Via The Online Citizen.

Today In the States Times

ST journalist Tessa Wong on living in Singapore as opposed to living overseas:

True, we still have a long way to go towards achieving a truly vibrant culture and more inclusive society, but frankly it is this prospect that appeals to me most as a young person.

I would rather live in an energetic place that is actively pushing its boundaries, rather than a place that has reached a plateau in its creative progress.

If so much has already been accomplished in 10 years, then I can only look forward to things getting better in the next 10.

By the same logic a young person should prefer being in a maximum security prison that is gradually being phased into a normal prison. “Plateau in its creative progress” — what a phrase to describe freedom with, and to imply that free cities are no longer ‘energetic’ or pushing boundaries.

Next, we have (what’s new) faulty reasoning in the ST Forum. A certain Dr Yik Keng Yeong points out that only 59 cases of maid abuse were reported to the Ministry of Manpower in 2004, whereas more complaints against doctors were lodged with the Singapore Medical Council every year. Since there are only 7000 practising doctors in Sg but 150,000 foreign domestic maids, he concludes that maids have less to complain about their employers than patients have about their doctors. Since no one thinks that medical negligence is a major problem in Sg, maid abuse, he argues, must also not be a major problem.

Dr Yik misses one glaring caveat: your typical Singaporean who is a victim of medical negligence is much more aware of how he can report that negligence, and far more able to report it, than your typical maid who is never or rarely let out of the house by employers, cannot speak good English (for Indonesian maids), has little or no information about how to seek help, etc.
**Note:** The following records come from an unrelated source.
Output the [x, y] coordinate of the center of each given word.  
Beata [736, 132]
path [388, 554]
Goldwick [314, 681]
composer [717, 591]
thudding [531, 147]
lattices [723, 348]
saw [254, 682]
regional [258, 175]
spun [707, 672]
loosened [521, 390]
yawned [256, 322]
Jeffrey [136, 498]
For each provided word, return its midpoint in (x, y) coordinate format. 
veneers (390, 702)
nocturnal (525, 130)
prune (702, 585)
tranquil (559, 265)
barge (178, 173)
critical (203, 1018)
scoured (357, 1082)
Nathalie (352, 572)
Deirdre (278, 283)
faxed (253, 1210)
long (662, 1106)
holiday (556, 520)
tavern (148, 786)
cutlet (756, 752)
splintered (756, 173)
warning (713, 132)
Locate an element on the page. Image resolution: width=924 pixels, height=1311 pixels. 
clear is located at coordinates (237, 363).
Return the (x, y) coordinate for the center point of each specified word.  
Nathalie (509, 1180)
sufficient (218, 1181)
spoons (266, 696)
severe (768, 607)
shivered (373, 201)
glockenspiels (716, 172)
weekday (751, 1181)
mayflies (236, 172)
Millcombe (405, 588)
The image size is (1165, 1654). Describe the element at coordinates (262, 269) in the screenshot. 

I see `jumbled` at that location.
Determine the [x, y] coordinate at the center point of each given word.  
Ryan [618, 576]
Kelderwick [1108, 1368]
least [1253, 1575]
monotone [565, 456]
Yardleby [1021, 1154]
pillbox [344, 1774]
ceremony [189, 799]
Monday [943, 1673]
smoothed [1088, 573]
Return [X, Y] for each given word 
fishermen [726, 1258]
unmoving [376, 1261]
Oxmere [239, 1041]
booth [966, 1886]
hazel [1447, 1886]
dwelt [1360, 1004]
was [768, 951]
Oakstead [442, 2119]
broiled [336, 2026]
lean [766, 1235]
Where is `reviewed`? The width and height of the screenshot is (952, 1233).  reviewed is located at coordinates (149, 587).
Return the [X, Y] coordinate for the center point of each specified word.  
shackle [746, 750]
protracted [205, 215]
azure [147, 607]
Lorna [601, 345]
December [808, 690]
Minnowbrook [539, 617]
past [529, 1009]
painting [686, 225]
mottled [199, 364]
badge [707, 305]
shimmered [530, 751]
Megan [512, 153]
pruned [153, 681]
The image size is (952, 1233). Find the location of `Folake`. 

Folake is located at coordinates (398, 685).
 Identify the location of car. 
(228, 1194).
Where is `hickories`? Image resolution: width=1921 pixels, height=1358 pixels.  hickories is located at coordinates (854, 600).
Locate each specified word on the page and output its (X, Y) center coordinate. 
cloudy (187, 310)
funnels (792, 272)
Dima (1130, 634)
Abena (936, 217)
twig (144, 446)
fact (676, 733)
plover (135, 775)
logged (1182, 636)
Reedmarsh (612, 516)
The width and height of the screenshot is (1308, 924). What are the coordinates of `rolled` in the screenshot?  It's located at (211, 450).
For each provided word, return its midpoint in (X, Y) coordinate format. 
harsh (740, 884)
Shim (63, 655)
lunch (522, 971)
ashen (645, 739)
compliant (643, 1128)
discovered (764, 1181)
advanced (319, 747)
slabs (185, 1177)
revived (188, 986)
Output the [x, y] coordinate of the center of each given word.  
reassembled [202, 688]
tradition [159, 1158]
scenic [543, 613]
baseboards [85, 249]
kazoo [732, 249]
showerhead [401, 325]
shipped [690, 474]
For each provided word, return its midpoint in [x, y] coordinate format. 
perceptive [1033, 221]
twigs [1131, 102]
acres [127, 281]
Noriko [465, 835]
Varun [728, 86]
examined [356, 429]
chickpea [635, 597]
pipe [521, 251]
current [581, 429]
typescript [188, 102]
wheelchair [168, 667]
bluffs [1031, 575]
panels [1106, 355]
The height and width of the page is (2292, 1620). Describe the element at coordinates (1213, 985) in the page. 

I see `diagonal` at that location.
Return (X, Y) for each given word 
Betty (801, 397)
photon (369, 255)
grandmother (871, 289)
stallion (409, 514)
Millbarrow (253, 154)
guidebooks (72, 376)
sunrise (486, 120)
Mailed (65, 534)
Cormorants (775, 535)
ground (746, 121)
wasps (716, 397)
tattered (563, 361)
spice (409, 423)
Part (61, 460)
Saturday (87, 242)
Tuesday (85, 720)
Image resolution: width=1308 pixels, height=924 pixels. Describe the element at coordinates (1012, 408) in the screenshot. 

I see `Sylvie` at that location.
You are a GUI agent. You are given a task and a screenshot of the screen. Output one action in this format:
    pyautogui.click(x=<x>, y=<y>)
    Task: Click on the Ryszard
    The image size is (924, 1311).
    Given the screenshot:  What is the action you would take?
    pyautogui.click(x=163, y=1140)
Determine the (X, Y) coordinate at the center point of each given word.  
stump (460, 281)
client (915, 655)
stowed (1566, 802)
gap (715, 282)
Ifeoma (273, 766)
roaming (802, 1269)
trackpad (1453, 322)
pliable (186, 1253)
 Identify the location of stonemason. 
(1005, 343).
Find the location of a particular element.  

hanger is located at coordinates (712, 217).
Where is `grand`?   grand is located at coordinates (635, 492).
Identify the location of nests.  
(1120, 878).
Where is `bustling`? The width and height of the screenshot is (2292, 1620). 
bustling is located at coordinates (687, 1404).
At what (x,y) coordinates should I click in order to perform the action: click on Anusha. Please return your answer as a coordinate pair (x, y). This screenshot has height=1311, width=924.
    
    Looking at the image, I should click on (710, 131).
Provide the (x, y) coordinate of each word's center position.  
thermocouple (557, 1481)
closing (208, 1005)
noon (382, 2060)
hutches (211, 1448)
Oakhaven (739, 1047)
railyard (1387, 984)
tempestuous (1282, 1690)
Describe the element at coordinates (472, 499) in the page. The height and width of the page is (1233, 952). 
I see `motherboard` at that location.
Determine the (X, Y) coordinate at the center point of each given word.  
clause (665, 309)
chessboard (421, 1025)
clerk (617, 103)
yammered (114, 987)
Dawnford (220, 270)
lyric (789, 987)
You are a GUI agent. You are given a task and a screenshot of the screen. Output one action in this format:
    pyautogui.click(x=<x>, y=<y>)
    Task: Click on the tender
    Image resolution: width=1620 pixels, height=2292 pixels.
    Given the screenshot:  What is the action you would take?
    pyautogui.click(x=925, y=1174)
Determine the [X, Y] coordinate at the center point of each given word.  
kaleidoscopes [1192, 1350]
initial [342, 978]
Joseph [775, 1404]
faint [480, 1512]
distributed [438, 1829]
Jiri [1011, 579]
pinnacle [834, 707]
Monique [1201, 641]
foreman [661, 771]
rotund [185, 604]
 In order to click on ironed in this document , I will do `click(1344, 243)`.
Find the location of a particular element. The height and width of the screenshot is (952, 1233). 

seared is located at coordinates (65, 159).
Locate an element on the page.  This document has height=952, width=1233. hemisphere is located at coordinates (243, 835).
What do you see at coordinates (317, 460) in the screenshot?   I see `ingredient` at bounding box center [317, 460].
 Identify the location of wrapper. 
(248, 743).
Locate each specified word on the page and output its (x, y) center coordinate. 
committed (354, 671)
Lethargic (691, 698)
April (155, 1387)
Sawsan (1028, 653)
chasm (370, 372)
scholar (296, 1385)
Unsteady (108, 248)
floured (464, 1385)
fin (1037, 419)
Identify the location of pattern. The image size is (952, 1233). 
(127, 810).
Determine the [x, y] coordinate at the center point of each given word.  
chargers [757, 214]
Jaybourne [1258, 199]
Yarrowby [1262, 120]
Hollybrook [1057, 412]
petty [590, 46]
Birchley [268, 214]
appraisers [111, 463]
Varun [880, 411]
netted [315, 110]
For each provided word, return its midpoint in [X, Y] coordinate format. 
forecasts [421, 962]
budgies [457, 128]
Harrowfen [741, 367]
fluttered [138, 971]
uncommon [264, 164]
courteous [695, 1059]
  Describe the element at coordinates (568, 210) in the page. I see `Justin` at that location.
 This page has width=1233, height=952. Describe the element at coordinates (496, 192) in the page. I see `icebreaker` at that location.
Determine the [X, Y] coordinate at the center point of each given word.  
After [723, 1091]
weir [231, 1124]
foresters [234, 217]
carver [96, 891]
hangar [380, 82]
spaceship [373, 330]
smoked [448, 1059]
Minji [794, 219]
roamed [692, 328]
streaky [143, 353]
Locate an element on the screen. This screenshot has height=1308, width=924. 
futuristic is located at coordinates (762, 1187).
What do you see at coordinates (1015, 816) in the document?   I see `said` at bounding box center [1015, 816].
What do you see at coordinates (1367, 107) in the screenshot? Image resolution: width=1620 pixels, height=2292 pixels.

The maid, furthermore, risks losing her job if she reports abuse, and, in desperate enough financial situations, might feel that it is worthwhile to grit her teeth and take the abuse rather than report it and risk being sent back to her home country with loans unpaid. In short, we can expect much more under-reporting of maid abuse cases compared to medical negligence cases, so the two kinds of statistics should not be compared.

Education

In Singapore, education in general, and gifted education in particular, runs contrary to the principles laid down by Fields medallist and former child prodigy Terence Tao. Competitions in order to improve oneself? No, it’s in order to improve your resume so that you can get into prestigious institutions and programmes! What, you’re rejecting Oxbridge for some unknown school that has the specific programme that appeals the most to your interests? What are you thinking, pursuing your interests instead of pursuing the most monetarily rewarding path? What, you don’t want to take part in this prestigious internship programme because you wish to pursue other interests? What a shame for our school, you can’t let us down like that! Let’s put you on the blacklist so that you will never again be allowed to take part in other similarly prestigious programmes! That’ll show you!

Don’t you know? It’s useless to be gifted if we can’t get to boast about you! Don’t waste the money we spent on you!